Bien que la cour d'appel reconnaisse la faute de l'établissement prêteur, elle déboute néanmoins l'emprunteur en raison de l'absence de preuve de la chance raisonnable perdue d'obtenir la garantie de cet assureur ou d'un autre. Pourtant, ce dernier prouvait sa capacité de financement de la garantie litigieuse malgré une surprime et invoquait le dispositif de la convention AERAS (s'assurer avec un risque aggravé de santé).

 

Pour la Cour de cassation, la banque qui propose d'adhérer à un contrat d'assurance de groupe est tenue d'éclairer l'emprunteur sur l'adéquation des risques couverts à sa situation personnelle, étant admis que la remise de la notice ne suffit pas pour satisfaire à cette obligation (Cass. ass. plén., 2 mars 2007, n°06-15.267).

 

La Cour de cassation précise ensuite que le préjudice qui découle de ce manquement de la banque à son devoir d'information et de conseil s'analyse en une perte de chance de contracter une assurance plus adaptée à la situation personnelle de l'emprunteur (Cass. com., 31 janvier 2012, n° 11-11.700).

 

De manière classique, elle ajoute que toute perte de chance ouvre droit à réparation conformément à sa jurisprudence antérieure (Cass. civ. 2, 20 mai 2020, n°18-25.440).

 

Au regard de la charge de la preuve, il est constant que l'assuré n'a pas à démontrer que, mieux informé, il aurait souscrit de manière certaine un contrat plus adapté (Cass. civ. 2, 20 mai 2020, n°18-25.440).
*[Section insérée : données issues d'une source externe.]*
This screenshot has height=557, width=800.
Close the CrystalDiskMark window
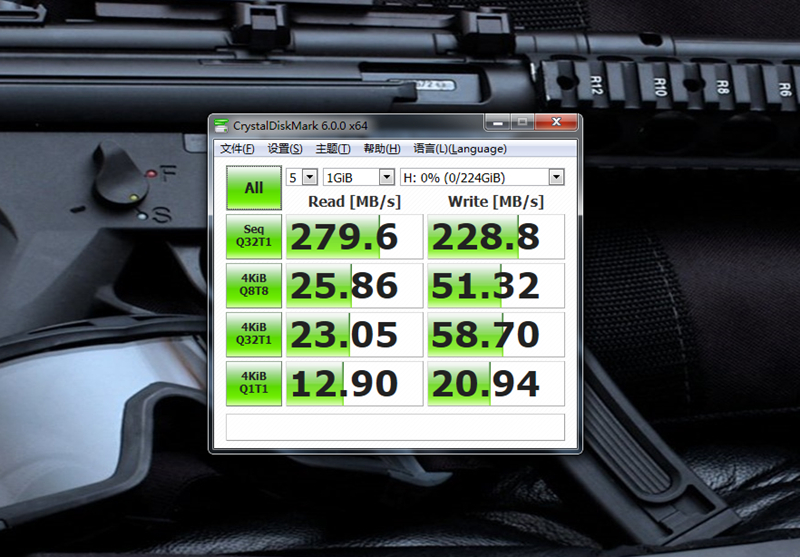click(x=553, y=122)
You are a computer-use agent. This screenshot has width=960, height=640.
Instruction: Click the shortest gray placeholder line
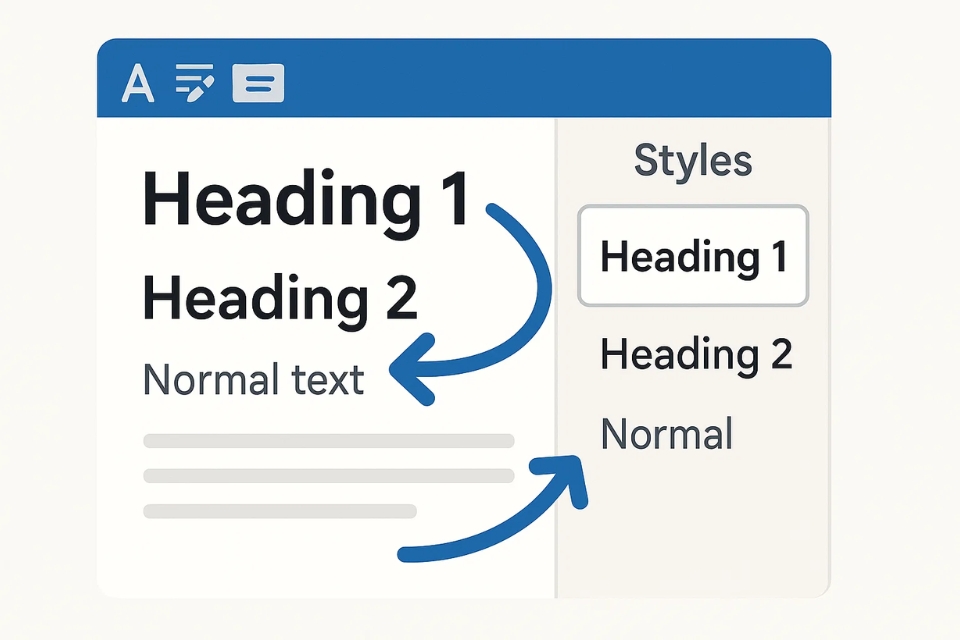[x=280, y=511]
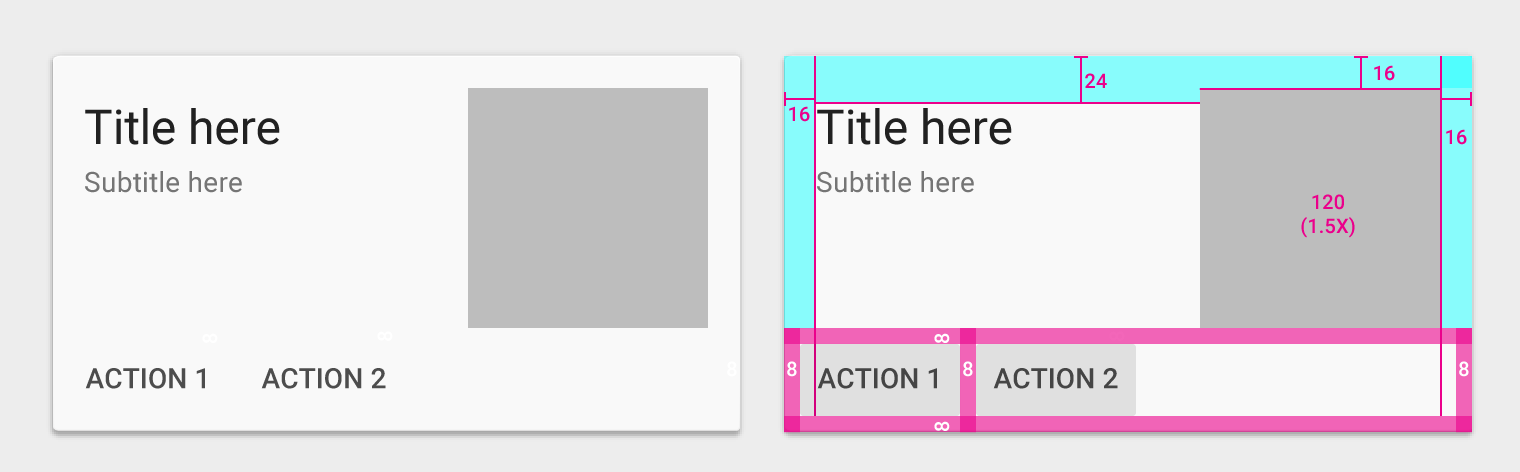Click the '8' label between ACTION 1 and ACTION 2
Viewport: 1520px width, 472px height.
tap(968, 370)
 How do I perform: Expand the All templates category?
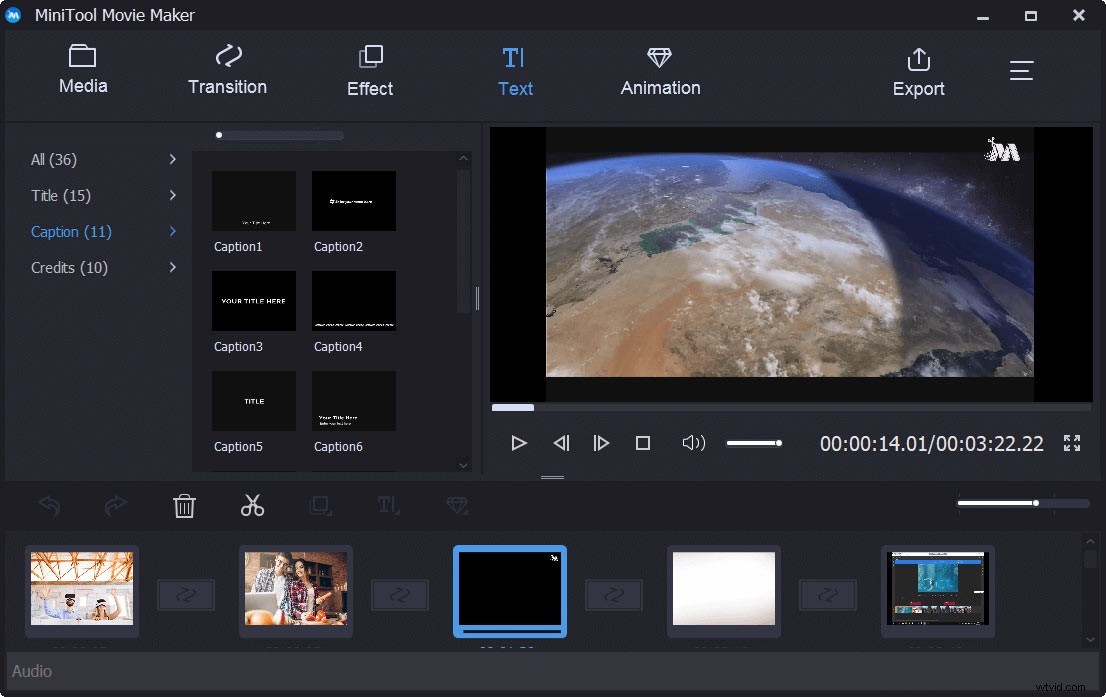click(53, 159)
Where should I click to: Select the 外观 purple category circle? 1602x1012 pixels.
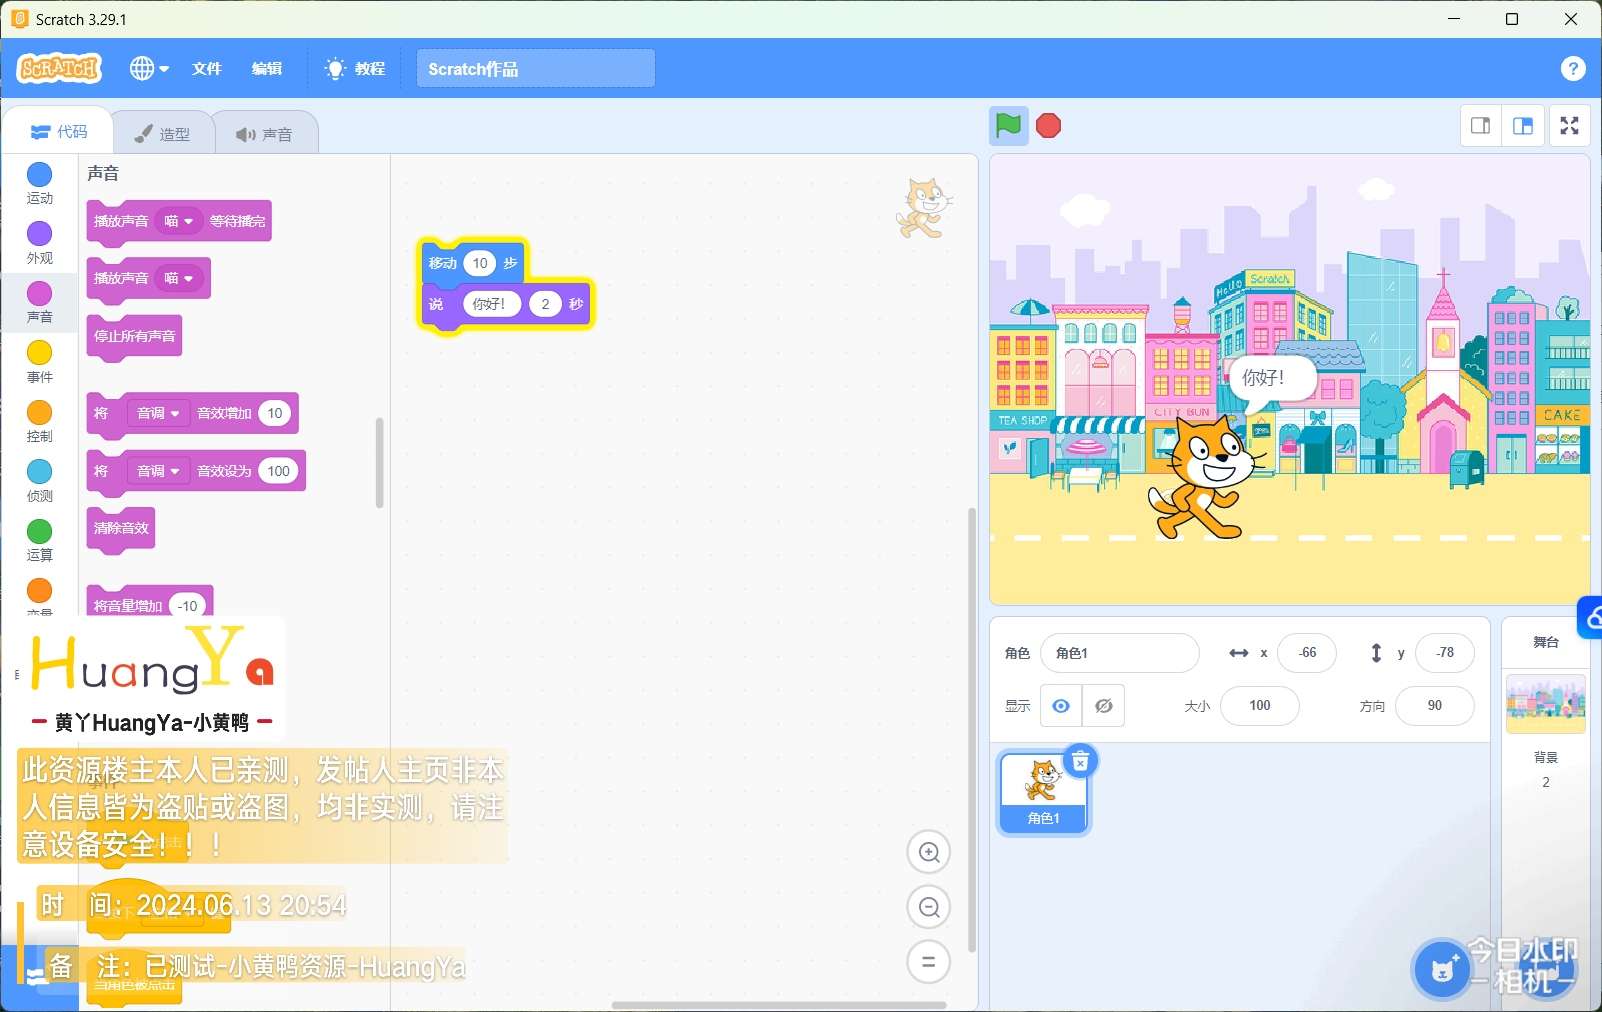[39, 234]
De même, il ne peut être exigé de la part de l'emprunteur la preuve qu'il aurait souscrit une assurance garantissant le risque réalisé (Cass. civ. 2, 17 janvier 2021, n°19-24.467).

 

Ce faisant, la Haute juridiction casse l'arrêt d'appel et confirme sa jurisprudence antérieure en estimant que l'emprunteur n'a pas à apporter la preuve de "la perte d'une chance raisonnable".

 

Pour rappel, le fait que l'emprunteur soit averti ou non n'entrave pas le devoir de conseil de la banque (Cass. civ. 1, 30 septembre 2015, n°14-18.854), un emprunteur averti pouvant être défini comme étant "la personne disposant des compétences nécessaires à l'appréciation du contenu, de la portée et des risques liés aux concours consentis" (Cass. civ. 1, 28 novembre 2012, n° 11-26.477).